According to Edward Conti, vice president, and principal geologist at EKI Environment & Water Inc. and advisory council member in Earth and Atmospheric Sciences, the environmental industry is now a major employer of earth scientists, and the need for scientists trained in rigorous math and science curriculum continues to grow.
“EAS has done a good job of creating a rigorous curriculum grounded in strong basic math and science,” says Conti. “This will prepare students well both for employment and for graduate school in specialty fields such as hydrogeology, hydrology, environmental chemistry, environmental engineering, and environmental policy.”
Katie Keranen, associate professor in EAS, is developing a new experiential learning and project-based course on Hydrogeophysics that will be a key component of the Environmental Science Concentration. Students will acquire multiple types of data locally in this project-based course and will analyze and interpret the data in teams using standard software packages. Students will gain experience in methods commonly used in geotechnical and environmental studies, with applicability for either academic research or industry.
The new Climate Science concentration highlights the new classes developed and faculty hired by the department to address this crucial research area and complements the climate change minor which is available through EAS.
According to Natalie Mahowald, the Irving Porter Church Professor of Engineering, adding the Climate Science concentration allows the department to serve the many students interested in this area. “With the many newspaper articles about climate change’s potential impact on floods, droughts and wildfires, for example, as well as the many interesting research questions, more and more of our students want to dive deep into understanding the many facets of climate science.”
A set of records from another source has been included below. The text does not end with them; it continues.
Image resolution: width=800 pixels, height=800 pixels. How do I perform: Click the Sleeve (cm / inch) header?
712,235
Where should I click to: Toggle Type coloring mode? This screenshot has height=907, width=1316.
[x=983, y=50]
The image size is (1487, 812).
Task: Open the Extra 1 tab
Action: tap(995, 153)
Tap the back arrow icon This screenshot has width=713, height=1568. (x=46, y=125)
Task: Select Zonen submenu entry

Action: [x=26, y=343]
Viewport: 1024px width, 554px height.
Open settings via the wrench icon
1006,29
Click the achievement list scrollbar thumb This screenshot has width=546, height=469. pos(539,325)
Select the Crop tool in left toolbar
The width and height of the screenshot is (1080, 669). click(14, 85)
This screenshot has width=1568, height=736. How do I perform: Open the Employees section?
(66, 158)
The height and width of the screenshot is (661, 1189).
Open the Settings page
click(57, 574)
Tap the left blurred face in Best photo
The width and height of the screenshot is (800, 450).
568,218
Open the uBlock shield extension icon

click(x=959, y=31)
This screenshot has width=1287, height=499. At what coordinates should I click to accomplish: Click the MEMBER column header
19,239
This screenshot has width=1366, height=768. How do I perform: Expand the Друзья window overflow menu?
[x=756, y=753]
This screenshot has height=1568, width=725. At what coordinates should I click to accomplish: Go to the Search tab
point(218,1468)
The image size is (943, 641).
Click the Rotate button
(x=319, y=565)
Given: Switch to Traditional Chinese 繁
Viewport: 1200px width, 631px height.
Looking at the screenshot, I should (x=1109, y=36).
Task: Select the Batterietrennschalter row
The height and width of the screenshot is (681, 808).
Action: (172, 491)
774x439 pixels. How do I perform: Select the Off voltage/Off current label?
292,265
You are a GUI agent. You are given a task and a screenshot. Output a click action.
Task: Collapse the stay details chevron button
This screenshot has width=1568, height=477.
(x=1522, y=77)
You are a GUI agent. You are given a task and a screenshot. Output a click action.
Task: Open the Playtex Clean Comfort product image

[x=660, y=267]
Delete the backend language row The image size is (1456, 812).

Innovations have also come to The Earth System, a course requirement for all majors within the department that provides a background that covers everything from the Big Bang and early solar system development, deep time and origin of life, up through to impacts of climate change and methods used to better understand the Anthropocene.
This year, Rowena Lowman, associate professor in EAS and instructor of the course, followed guidance given by Cornell’s Center for Teaching Innovation. One of the strongest cases made was that faculty should carefully reconsider timed exams, particularly ones that were a large component of the grade. A truly accessible teaching style would, ideally, ensure that the students learned the material through repeatedly using it rather than memorizing material for a timed, high-stress exam.
“I certainly feel like I got to know a larger percentage of the students this past year, even if I didn’t get to know them quite as well as I do when we are in the same room,” says Lohman. “I hope to continue to learn about other tools that I can use to ensure that the full range of voices in the classroom can be heard.”
Due to the global pandemic, all courses were adapted for the challenges of online and hybrid learning, but the department is looking forward to a full in-person experience next Fall.
Overall, these changes to the curriculum and department as a whole will better prepare students to enter the world after graduation. The department is committed to providing a space for students to develop the skills needed to tackle the biggest threats to future generations.
“We use the Earth as a natural laboratory to address fundamental questions about how nature works,” says Esteban Gazel. “This is important because solving the challenges of the 21st century, like climate change, more exposure to natural hazards, use of renewable energy, anthropogenic impacts to environmental quality, and the responsible use of critical elements all require scientists to understand the complexities of our planet.”